Winking at you, he nudges his nose with yours before standing back up, his figure back to towering over you, “Pick the one on the right and let’s get a move on,” he says, tucking his hands into his pockets and taking one giant step back.
It was like he was mocking you, giving you your space after infiltrating it as if he wasn’t leaving wet kisses on your neck five minutes ago.
With a huff, you face the two vests once again, looking between both options, each one having its own backer. You bite your lip and contemplate over them, choosing the one on the right.
_____
As you apply your final coat of mascara, you take one long look in the mirror. You look great, everything about you falls into place perfectly, your hair and makeup only adding to your beauty while the dress you’re wearing hugs you nicely.
Obviously, you don’t tell Heeseung that you had a party tonight, knowing that he would lock you up like some Disney princess in your castle. If there was one thing Heeseung hated more than men coming into your zone, it was parties where tons of men could.

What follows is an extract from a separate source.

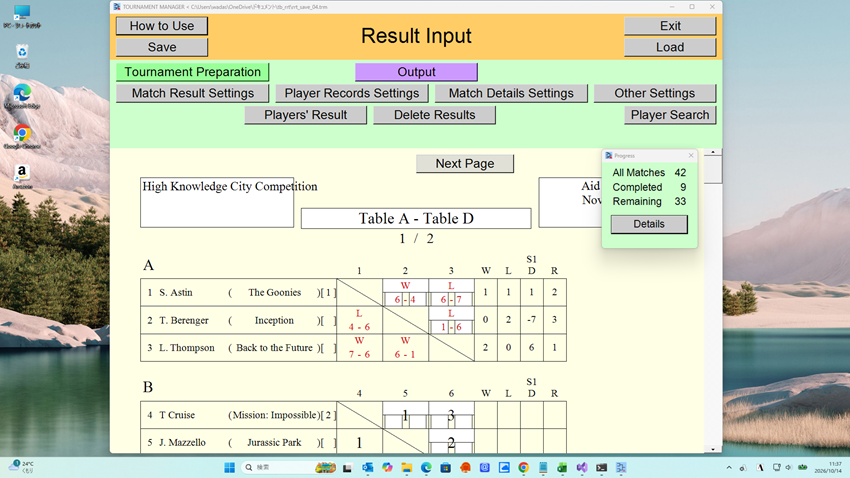
Task: Open Player Records Settings
Action: (x=352, y=93)
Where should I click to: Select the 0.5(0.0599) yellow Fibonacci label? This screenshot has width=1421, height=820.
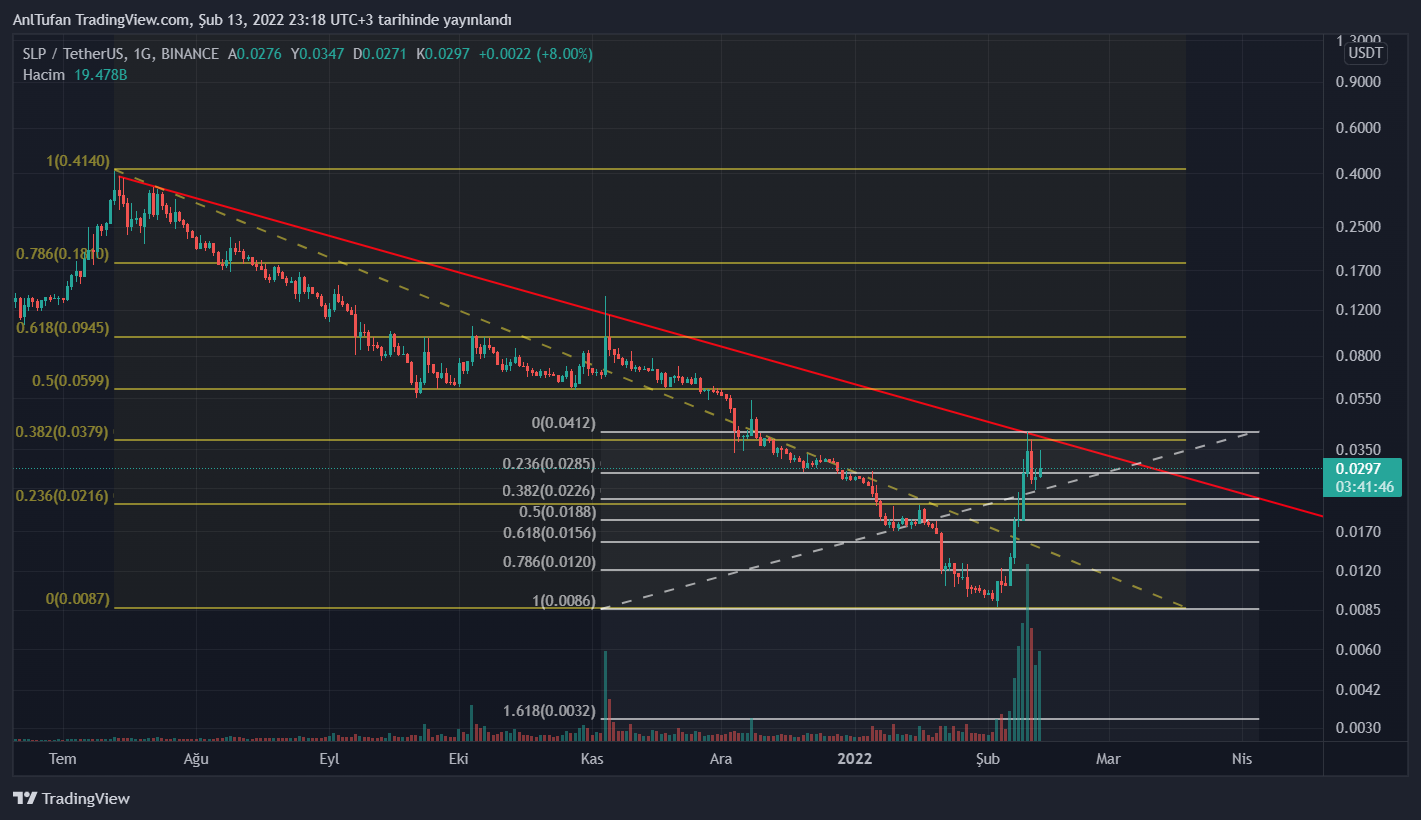(x=70, y=381)
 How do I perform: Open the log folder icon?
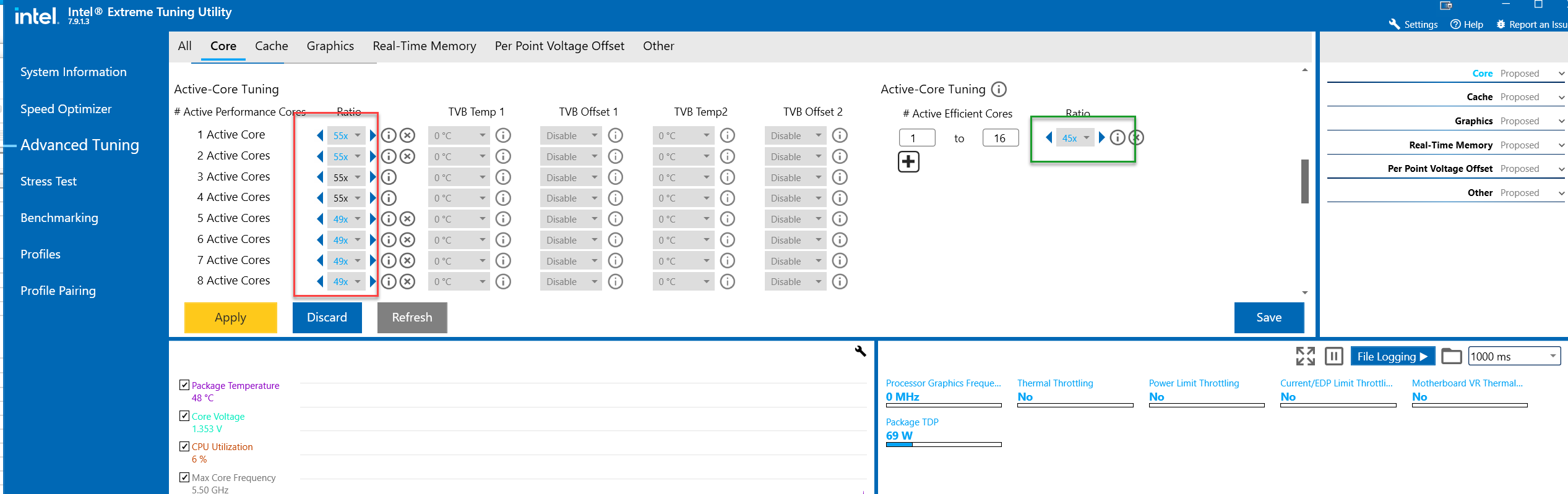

The last party you went to was just before Heeseung arrived on the scene, the bodyguard now never letting you experience any joy or social gatherings that weren’t accompanied by him or a simple meet-up with friends. ‘There’s too much risk at a party’ he will always tell you.
A knock on your bedroom door almost makes you drop the mascara wand but you catch it before it causes disaster.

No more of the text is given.